Толстых резонно замечает, что при этом переходе (если он действительно уже просматривается) рушится мир устоявшихся ценностей в области образования и воспитания подрастающих поколений. По мнению автора, в наше время «разошлись досель параллельные линии взросления и культурного развития, и обучение (по крайней мере в его нынешних формах) вовсе не ведет за собой развитие, как это было принято считать в культурно-исторической школе Льва Семеновича Выготского» (там же). Не для того, чтобы критиковать автора, все же замечу, что у Выготского идея соотношения обучения и развития не столь проста. За одним шагом обучения следует два шага развития, так что еще не ясно, кто кого ведет, если не задаваться вопросами о первичности и вторичности.
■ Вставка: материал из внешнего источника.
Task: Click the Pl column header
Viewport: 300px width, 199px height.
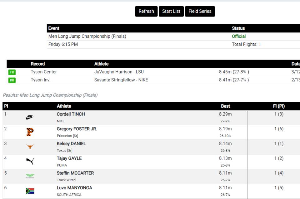Action: click(x=6, y=106)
Заслуживают внимания и размышления А. В. Толстых о комплексе личностных качеств, которые востребуются уже сегодня. Актуальны не сумма знаний, умений, навыков, не идеал всесторонне и гармонически развитой личности:
«...начинают востребоваться люди, умеющие быстро приспосабливаться к любым изменениям, гибкие, способные работать больше, чем в одной профессиональной позиции, в том числе и в роли руководителя, любознательные, пытливые, стремящиеся выяснить, что происходит, и оказывать влияние на происходящее, способные сохранять самообладание в условиях неопределенности (вплоть до полного беспорядка и абсолютной неясности), способные, не имея навыка в какой-то пожизненной специальности, вместе с тем обладать опытом в нескольких областях, способные перемещать идеи из одной области в другую. Другими словами, в грядущем устройстве мира будут вознаграждаться прежде всего индивидуальность и предприимчивость, ориентированность на будущее (включая фантазию). Думается, что востребует общество и новых мечтателей. Здесь, кстати, лежит поле новых опасностей для человечества, которое и так не страдает безразличием к авантюрному поведению, тщательно отбирая наиболее буйных в свои герои» (там же, с. 7).
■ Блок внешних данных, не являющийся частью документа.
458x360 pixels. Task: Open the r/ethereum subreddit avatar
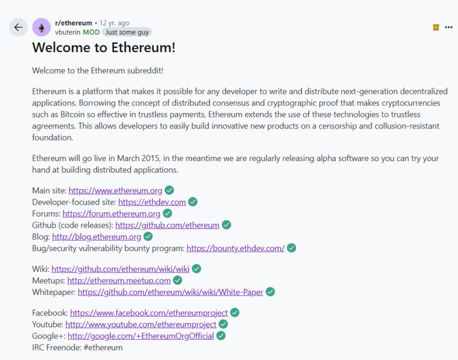[x=42, y=27]
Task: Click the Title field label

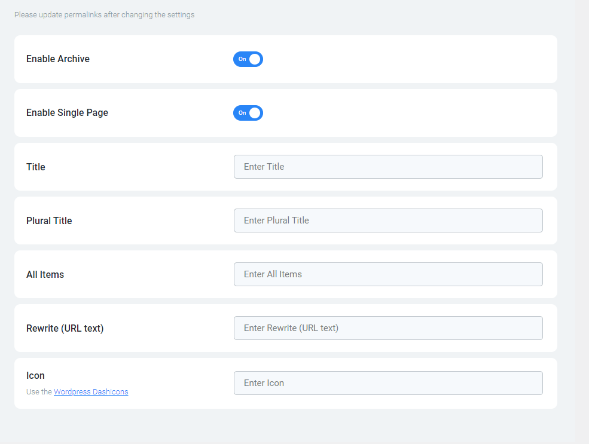Action: 36,167
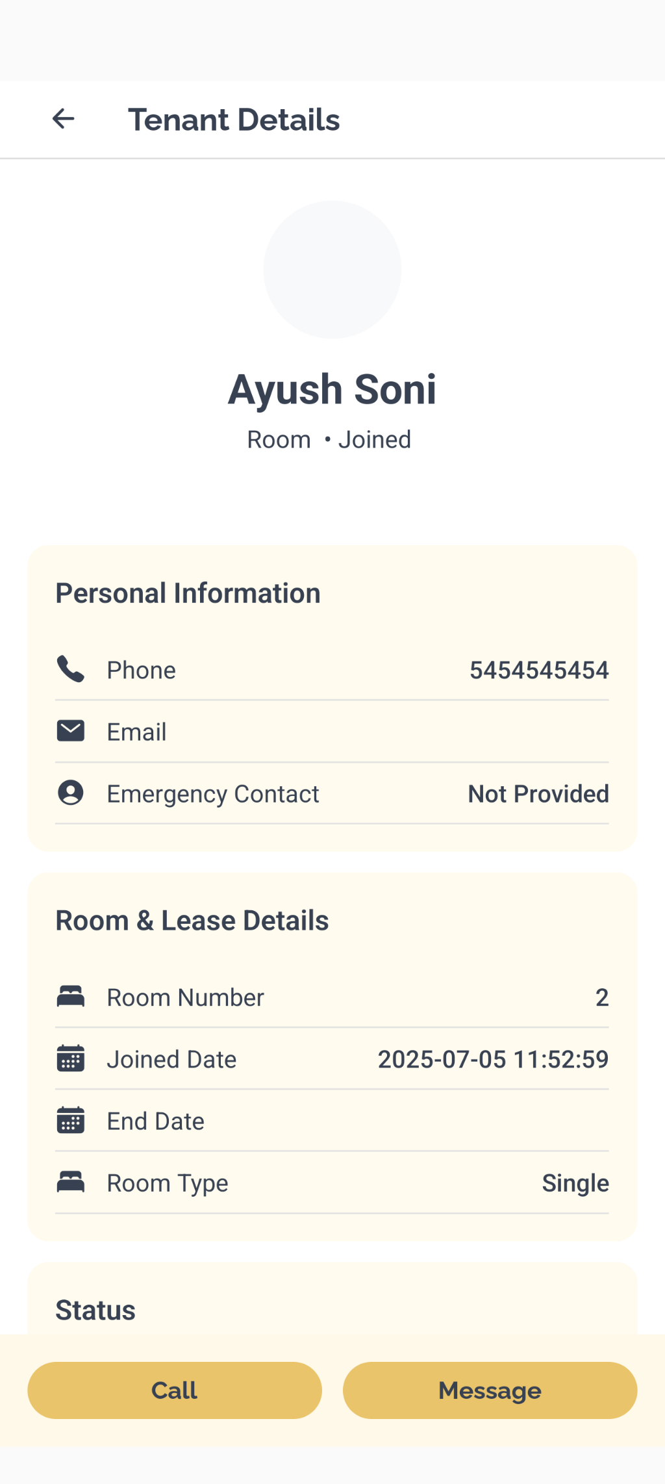This screenshot has width=665, height=1484.
Task: Click the Joined Date timestamp value
Action: pyautogui.click(x=493, y=1059)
Об этом можно сказать короче словами М. М. Бахтина. Начинают востребоваться люди, обладающие поступающим мышлением, способные совершать поступки.
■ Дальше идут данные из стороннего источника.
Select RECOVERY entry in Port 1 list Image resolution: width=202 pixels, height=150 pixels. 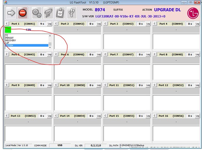(x=27, y=40)
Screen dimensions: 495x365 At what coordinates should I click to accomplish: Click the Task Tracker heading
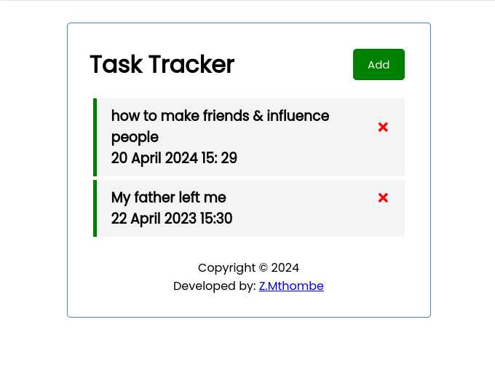[x=162, y=64]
Сегодня складываются благоприятные условия для повышения психолого-педагогической культуры в педагогическом корпусе. Вышло большое число новых учебников по психологии, по специальной педагогической, возрастной, медицинской психологии, по психологии развития. Энергично издается и советская психологическая классика, которая вполне на уровне мировой. Если воспользоваться известным штампом, происходит постепенная гуманизация, в том числе и психологизация высшего педагогического образования. Однако его человеческая составляющая, имеющая отношение к проблематике психического и духовного развития, несоизмеримо мала в сравнении со специальным предметным обучением. Дальнейшее изложение будет посвящено не вполне традиционному введению в психологическую педагогику развития человека. Впрочем, при всей нетрадиционности изложения читатель, как и в предшествующем тексте, столкнется со вполне традиционными, даже классическими воззрениями мыслителей, которые долгое время оставались вне поля зрения психологии и педагогики. Они значительно более предметно, чем мы сегодня, размышляли о человеке. Буду считать свою задачу выполненной, если сумею побудить читателя обратиться к оригиналам, которые сегодня стали доступными.